17% dos recém-nascidos no estado não fazem o teste do pezinho
Um alerta na área da saúde. Mesmo sendo de graça, o teste do pezinho deixa de ser feito em 17% dos recém-nascidos da Bahia. O teste deve ser feito em todos os recém-nascidos, entre o terceiro e o sétimo dia de vida.
‘A gente pode detectar fenilcetonúria, hipotireoidismo congênito, doença falciforme e aminoacidopatias.

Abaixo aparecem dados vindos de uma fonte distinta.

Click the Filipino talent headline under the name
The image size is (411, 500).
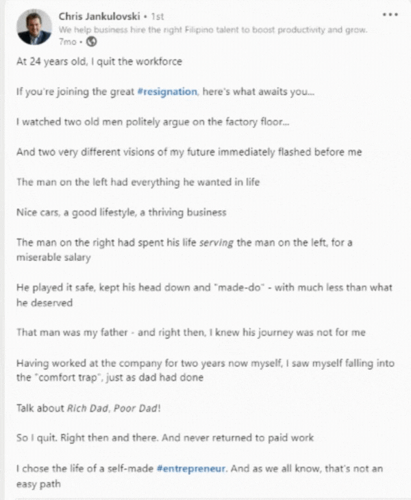[214, 30]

Essas doenças, exceto a anemia falciforme, podem levar ao retardo mental’, explica Maria Inês, coordenadora do centro de diagnóstico.

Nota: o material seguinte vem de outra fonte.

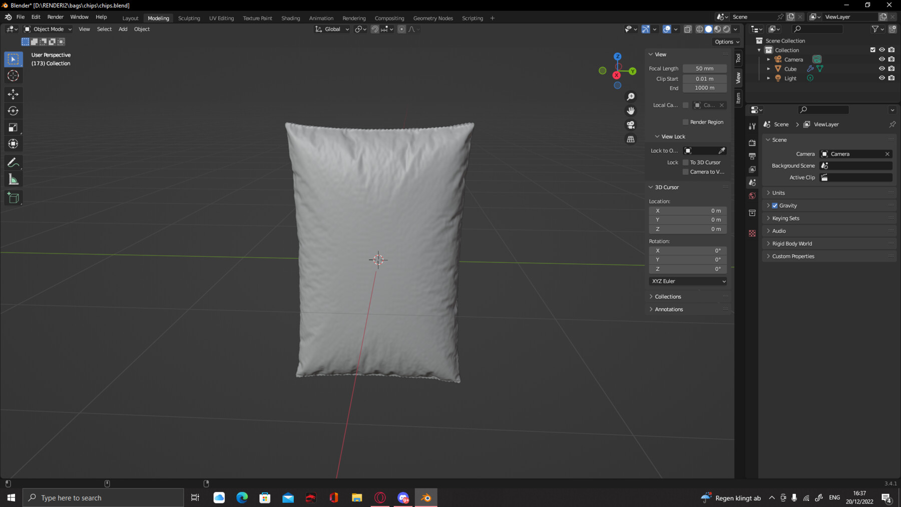This screenshot has height=507, width=901.
Task: Open the Object Mode dropdown
Action: click(48, 29)
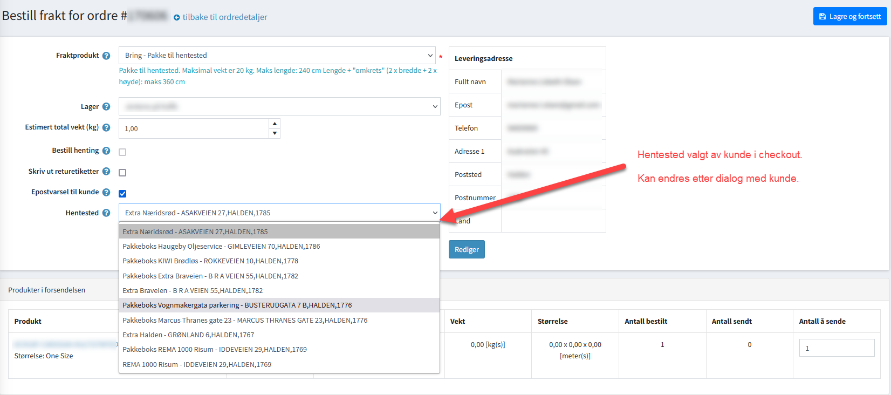Screen dimensions: 891x395
Task: Click help icon next to Lager
Action: 106,107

O Laboratório da Apae, em Salvador, é o serviço de referência do Ministério da Saúde para diagnosticar doenças através do teste, que é feito de graça pelo SUS. Na capital, os postos de saúde também oferecem o teste de graça. Na rede particular, o teste do pezinho pode ainda detectar pelo menos mais 20 tipos de doença. Nesse caso, o exame é pago.
Em Feira de Santana, 20% das crianças não fazem o exame do pezinho. Mas uma média de mil testes por mês é enviada para diagnóstico em Salvador. Em Vitória da Conquista, são 450. Em Itabuna, 420. Em Barreiras, 200 por mês e em Juazeiro, 200 enviados pela Apae.